True Blood–In Which Sookie is Dumb

Um, Sookie, you just saw how vampires die. And Bill did not do that. So, I think the screaming is a little much.

On the other hand, so long, annoying woman.

Take the silver off him, though, dumbass.

Sam’s gun, which is never locked, in his never locked car. How is that not the most stolen gun in Louisiana?

Alcede may be the second dumbest in-love person on this show.

Oh my god! Cooter! Wait, was that Cooter? I can’t tell them all apart.

So, this is how mortal enemies are made. Like superhero levels of mortal enemies.

And I’d like Tara to get together with Alcede.

“I never thought I was smart enough to get depressed.” Oh, Jason.

“I bet you a hundred to one her middle name’s Meth.” Oh, Hoyt.

Oh man, Jason is cracking me up.

And Hoyt is a genius!

Jinx, Jason.

Well, if every episode included Sam taking his clothes off, that would be awesome.

Church-house garden? She stole from the parsonage?!

I like, too, that Hoyt now has the kind of girl his mom would have loved.

Everyone’s bleeding. Everyone should go to bed, vampire folks.

Oh, this dog fighting stuff is going to disturb me.

I don’t know if I can watch.

That’s going to call for a tetanus shot, at least.

Can I vote twice in the same episode for Tara and Alcede?

I like the dual pacing.

Is Tara the only one with sense this evening?

Again, I ask, is Tara the only one with sense this evening?

and Bill is not dying. Interesting.

Um, Sam in a dog collar does something… um… hmm….

More pacing!

Ugh, that’s one dead dog.

They’re going to fight a pit v. a rottweiler?!

Seriously, Sam’s parents would be hard pressed to suck worse. I hope he kills those motherfuckers. Seriously.

You know, they did a good job casting Sam’s parents.

Aw, Jason.

Aw, Lafayette.

Oh, god, dancing?!

Oh, man, Lafayette praying is amazing.

They have some poor security at this hospital.

Even at this point, Pam is a badass. Damn.

Ooo, this showdown between the Magister and the King is awesome.

“We can always taunt later.” Oh god, I love Eric.

Oh, my, the King. The King.

The King is a little Crowley, isn’t he?

The Queen and I had the same looks on our faces just now.

Perhaps this episode should have been called True Guts.

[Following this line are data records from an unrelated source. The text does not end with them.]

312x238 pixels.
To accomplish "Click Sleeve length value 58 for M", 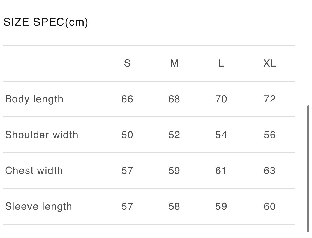I will (x=174, y=207).
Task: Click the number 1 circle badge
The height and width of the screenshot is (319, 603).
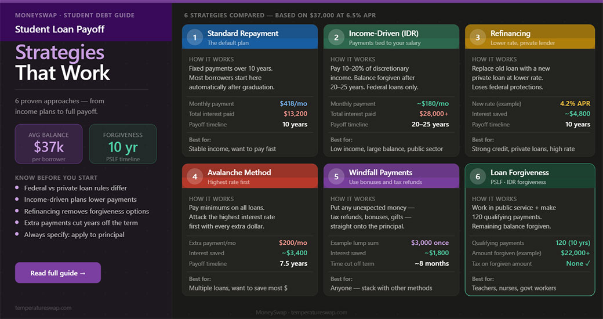Action: 195,37
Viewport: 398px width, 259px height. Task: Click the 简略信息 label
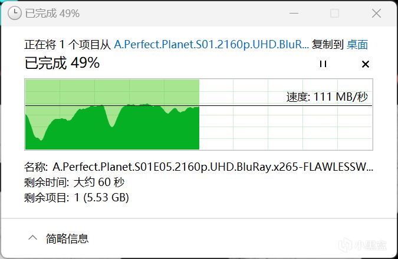(x=67, y=238)
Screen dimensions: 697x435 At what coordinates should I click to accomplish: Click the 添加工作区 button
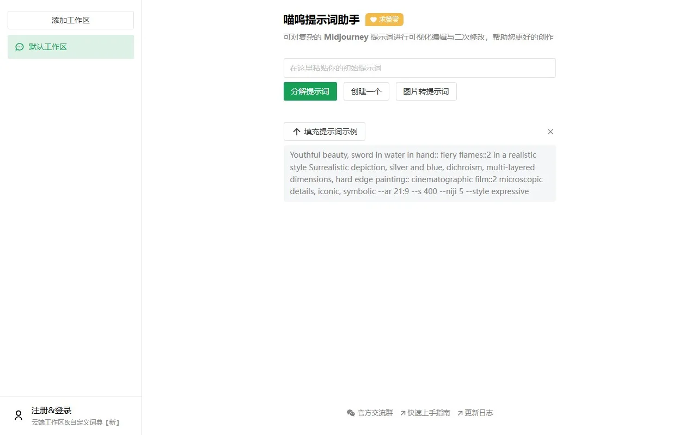[x=70, y=20]
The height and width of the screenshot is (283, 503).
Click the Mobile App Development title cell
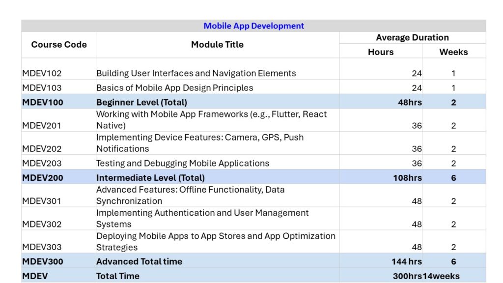[x=253, y=26]
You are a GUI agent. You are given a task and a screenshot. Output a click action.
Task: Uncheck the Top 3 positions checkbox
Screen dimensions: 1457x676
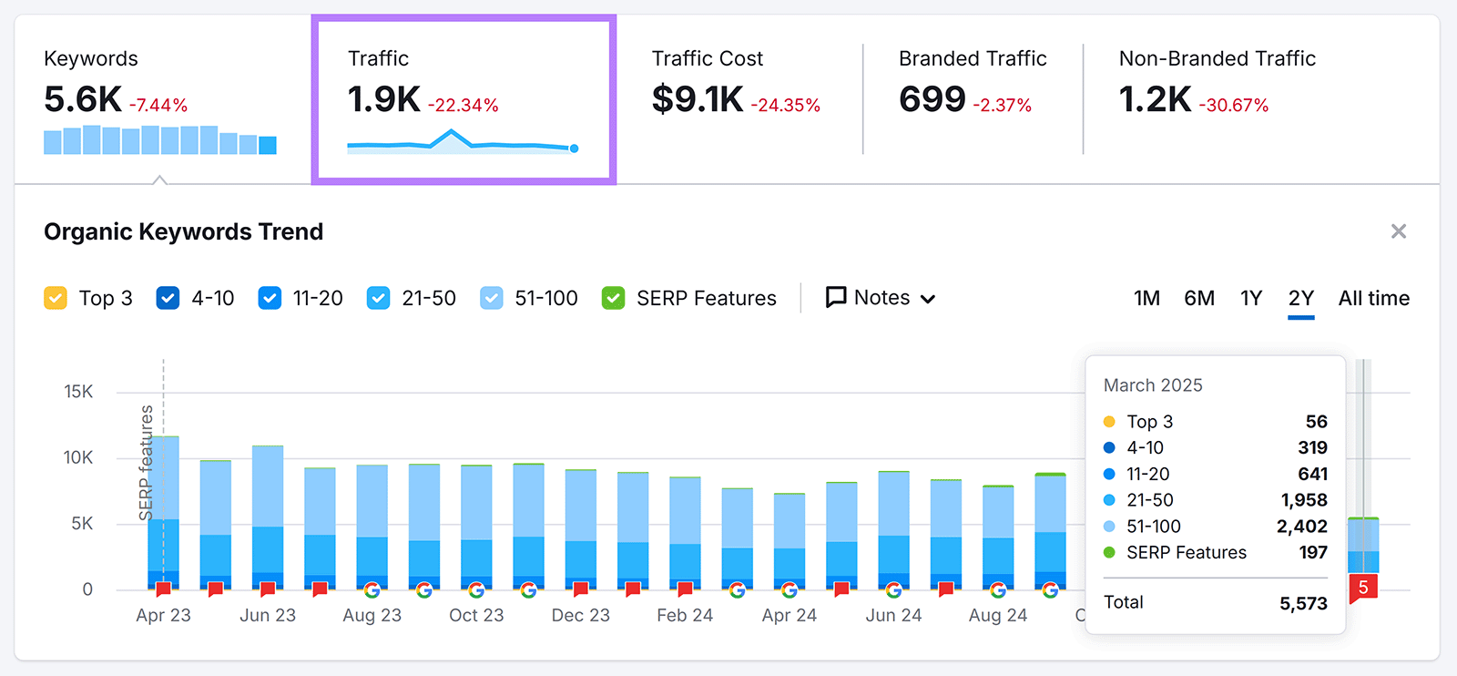[x=56, y=298]
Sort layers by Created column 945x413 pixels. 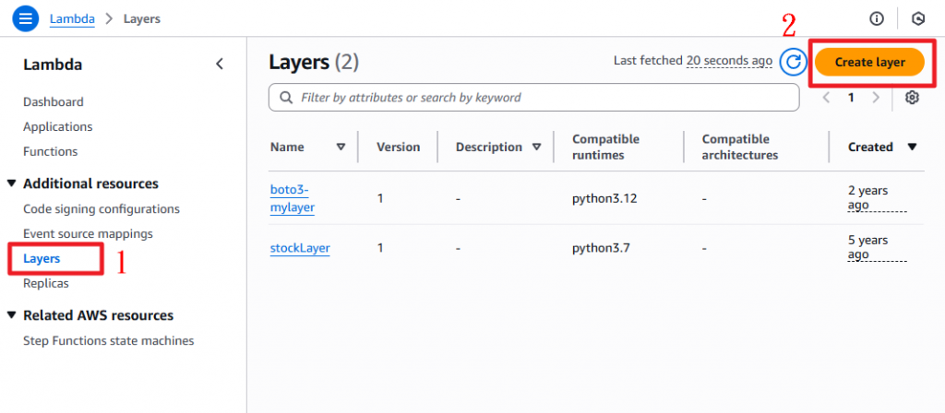coord(912,147)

In Nashville, We Have a Lot of Metal Men

Cricket!

We went and watched a cricket match today and I got so sunburnt I about can’t tell you. But it was awesome! It was so beautiful out, hot, but with a cool breeze, and the cricket players were so damn nice. They gave us water! And they cheered.

I don’t know. It was just wonderful.

On the Other Hand, Dying of the Black Plague Right Before My Book Came Out Would Be a Great Marketing Angle

They warn you that there will come a time when you regret buying your house, usually within the first year, that will cause you to feel like you have made the biggest mistake of your life.

Today, I feel it.

Last weekend, when nothing was amiss, I washed the dog and frontlined everyone who could be found to be frontlined. Which means not the orange cat. (Foreshadowing?) Nothing was amiss, they were just due. Friday, I did laundry, including all my bedding. Again, nothing amiss, just due. I hung the quilt up outside to dry (perhaps more foreshadowing)?

Yesterday, I took a shower. I shaved my legs. I went out on the front porch to clip my nails, since it is against the rules of our house to clip your nails in the house. I literally could not have been cleaner. I came from clean sheets into the shower, out of the shower, into clean clothes, out onto the front porch, and I looked down and there were… people, I don’t even know… like fifty fleas all over my ankles and shins. Maybe they have been hanging out on the front porch en masse just waiting to mount an attack on the house? I don’t even know.

So, I got some Raid flea stuff and I sprayed the shit out of this house. I mean, sprayed so much that the dog and I had to leave to breathe.

And this morning? Without even having been outside, three fleas on my ankles.

I mean, duh, of course they’re in the house.

So, here’s what I have learned. One, if you want to keep fleas out of your house, you have to treat the yard, too. Two, if your yard drains into any streams and rivers, you should not treat your yard. But people! My yard isn’t draining into a stream or river right now! Dude has our creek turned off. I should be able to insecticide the shit out of the yard, right? But then what about all my butterflies? And bees?

We’re going to have to bomb the house.

I never thought I’d say this, but I prefer the ticks.